O que era anormal é que o Chefe de Estado angolano, também ele eleito num escrutínio livre e democrático, não tivesse enviado a mensagem. Além de acto de descortesia, era ignorar as relações milenares entre os dois povos, os interesses comuns, de vária ordem, do económico ao cultural. Acima de tudo, o facto de ter sido o Brasil o primeiro país a reconhecer Angola como Nação independente e soberana. Curiosamente, convém lembrar, numa altura que aquele país era governado por uma ditadura militar e o nosso vivia açoitado pela cobiça estrangeira de várias origens e matizes.
Angolanos e brasileiros, independentemente de quem os governe, hão-de estar sempre irmanados por laços indestrutíveis, incluindo os de sangue.
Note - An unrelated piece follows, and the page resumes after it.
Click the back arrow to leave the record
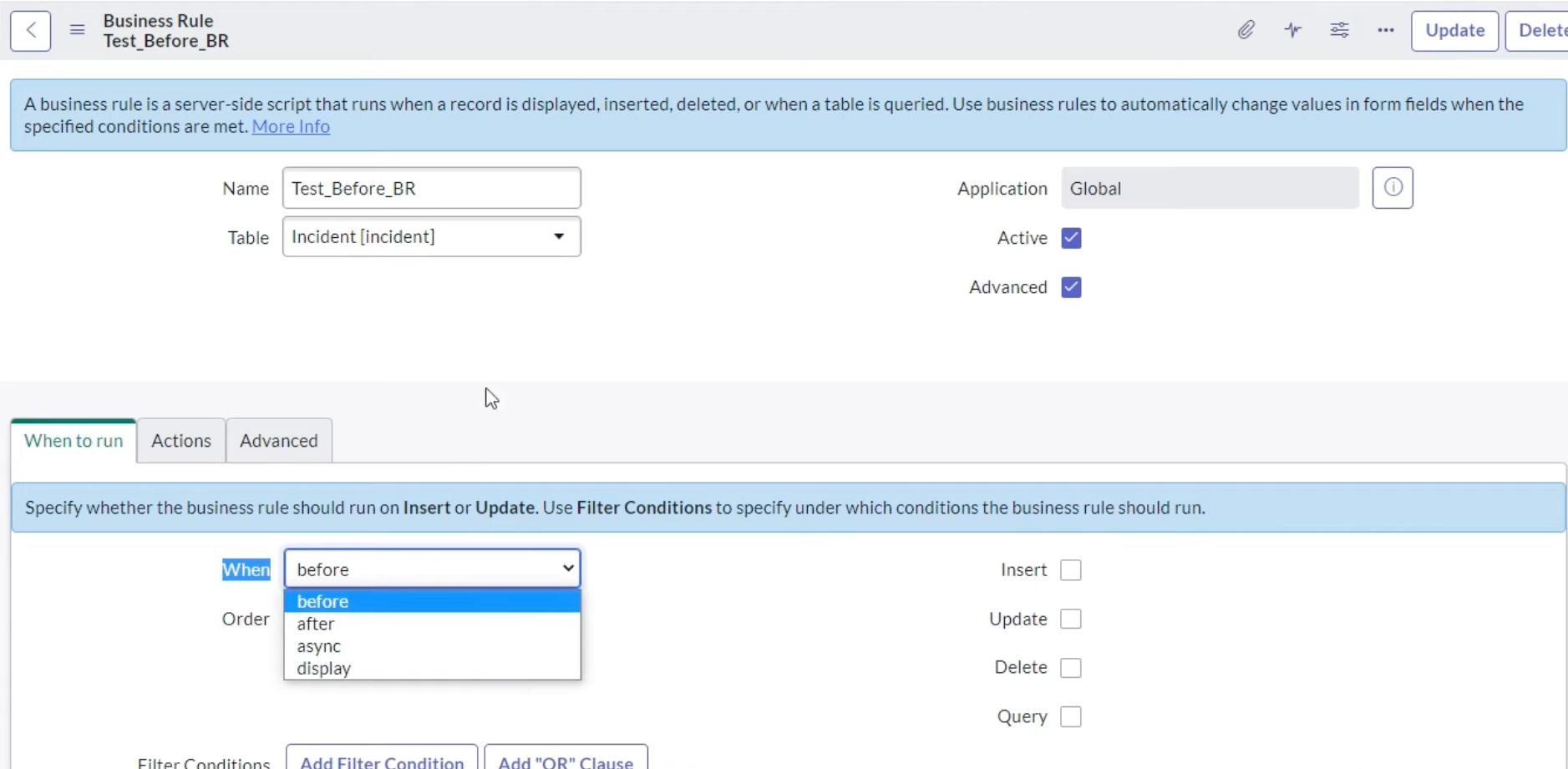point(29,30)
Mas também da dor e do amor. Muitos deles nascidos, porventura, nos terreiros de esperar viagens com destinos desconhecidos e nos porões dos barcos dos “senhores da escravatura”.
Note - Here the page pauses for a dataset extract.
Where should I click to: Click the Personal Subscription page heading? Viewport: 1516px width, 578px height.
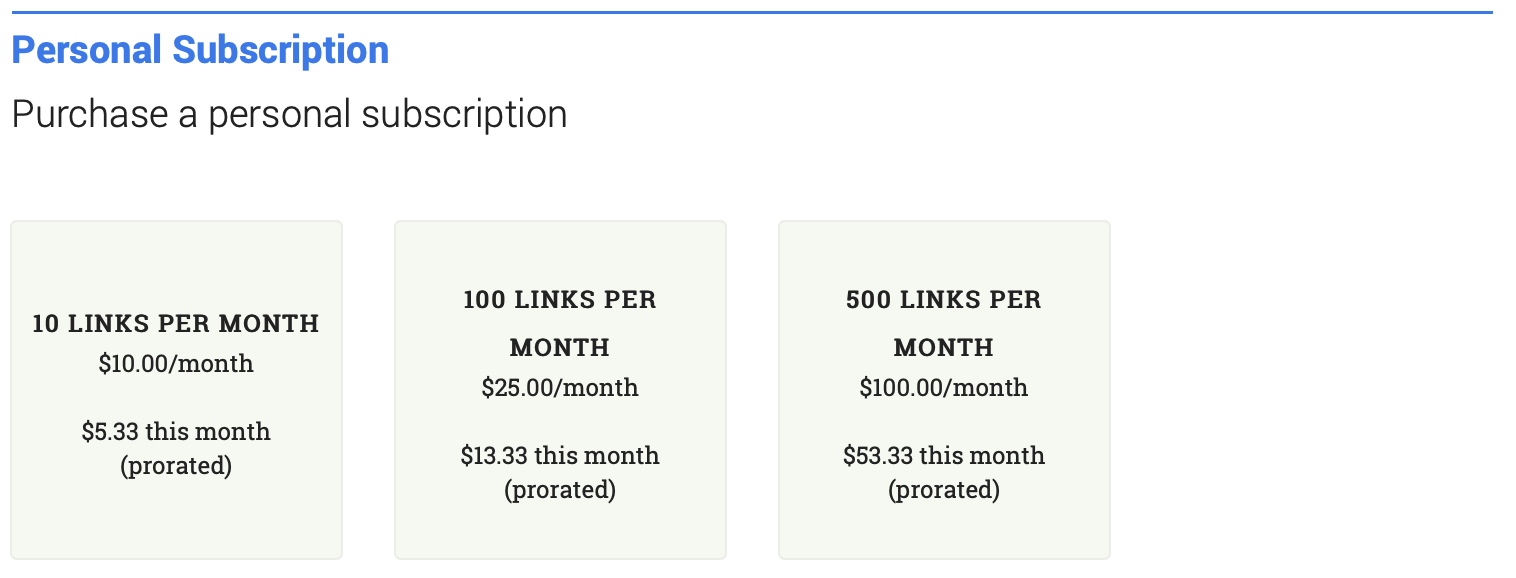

Hoje, Angola e o Brasil acolhem colónias significativas de nacionais de um e outro país, que geram igualmente famílias com costumes adquiridos nos dois lados do Atlântico. Ignorar estas realidades é tão ou mais grave do que abstrair-nos dos interesses económicos directos recíprocos.
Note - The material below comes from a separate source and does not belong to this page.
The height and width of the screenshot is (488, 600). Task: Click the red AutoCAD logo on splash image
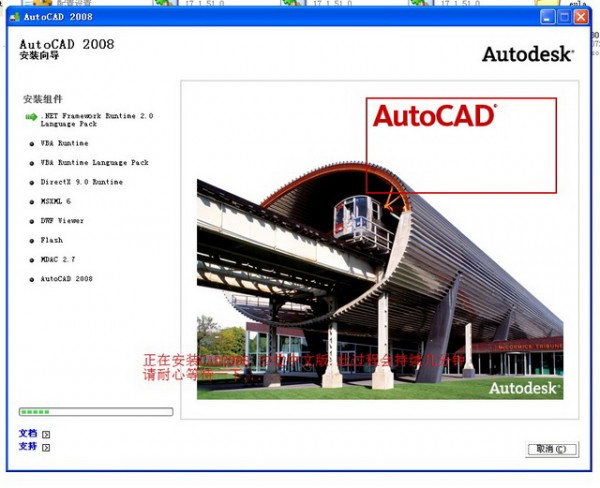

O angolano é, por natureza, afável, acolhedor, gosta de contar e ouvir estórias, quanto mais fantasiosas melhor. Por isso, facilmente estabelece amizades, aceita conviva à mesa, mesmo desconhecido, abre as portas da casa, sem olhar a origens sejam de que espécie forem. A nossa luta de libertação do ocupante colonial, quer na conspiração clandestina, principalmente nas zonas urbanas e no estrangeiro, quer a feita com armas na mão, demonstra isso. Tal como a composição de todos os Governos que tivemos.
O racismo não faz parte da nossa forma de estar e viver. As excepções são somente isso, limitam-se a confirmar a regra. Não tenho dúvidas, pois, que algumas das declarações do Presidente eleito do Brasil não merecem o aplauso da maioria de nós. Até nos chocam. Como atestam as conversas em rodas de amigo, bares, restaurantes, em encontros casuais na via pública, nos transportes colectivos, em todo o lado.
O angolano é assim, apaixonado em quase tudo o que faz. E entre críticas ao clube de eleição, arbitragens, mau estado das estradas, falta de luz, corrupção, custo de vida, trânsito automóvel, fino mal tirado, junta agora as declarações do Presidente eleito do Brasil. Está no pleno direito de o fazer. Vivemos num país soberano e livre, no qual a liberdade de opinião é respeitada. De que, aliás, a comunicação social é hoje um exemplo evidente. Embora também contrarie uns quantos, as tais “vacas sagradas”, que se julgavam impunes, cujos pedestais em que os colocaram começaram já a ruir.
Hoje, em Angola, ninguém está imune à crítica, desde que feita nos moldes a que o bom senso obriga. Temos essa liberdade. O que não se pode dizer é que a mensagem do Presidente da República ao homólogo eleito do Brasil se deve apenas a questões financeiras e económicas. Somente a ignorância ou má-fé pode levar alguém a tal dislate. Já vivemos situações muito mais complexas e soubemos resolvê-las com dignidade, sem espinhas dorsais curvadas, nem mão estendida.
O disparatado era João Lourenço não ter felicitado o Presidente eleito do Brasil. O que podia, com razão, ser interpretado como uma crítica à escolha livre da maioria dos eleitores de um país estrangeiro e soberano.